POTATO-CRUSTED QUICHE RECIPE BY TASTY
Here's what you need: russet potato, olive oil, salt, pepper, grated parmesan cheese, eggs, milk, tomato, green onion, bacon, shredded cheddar cheese, garlic powder
Provided by Alix Traeger
Categories Lunch
Yield 5 servings
Number Of Ingredients 12
Steps:
- Preheat the oven to 400°F (200°C).
- Peel the potatoes, then thinly slice a knife or mandoline.
- Add the sliced potatoes to a large bowl and drizzle with the olive oil, 1 teaspoon of salt, ¼ teaspoon of pepper, and the Parmesan and toss with your hands or a spoon to coat.

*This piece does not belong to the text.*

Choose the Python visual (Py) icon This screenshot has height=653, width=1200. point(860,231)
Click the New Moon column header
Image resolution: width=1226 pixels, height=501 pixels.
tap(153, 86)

- Arrange the potato slices in a pie dish, starting from the middle and working your way out, overlapping the potato slices. Fill in any gaps with leftover potato slices.
- Bake the crust for 15 minutes, or until the potatoes are just cooked and not yet brown.
- Reduce the oven temperature to 350˚F (180˚C).
- In a medium bowl, whisk together the eggs, milk, tomato, green onions, bacon, cheddar cheese, remaining teaspoon of salt, remaining ¼ teaspoon of pepper, and the garlic powder.
- Slowly pour the egg mixture over the potatoes. If the potatoes begin to lift up, stop and press them down with a spoon.
- Bake the quiche for 30 minutes, or until the eggs are set and the potatoes are brown.
- Slice and serve.
- Enjoy!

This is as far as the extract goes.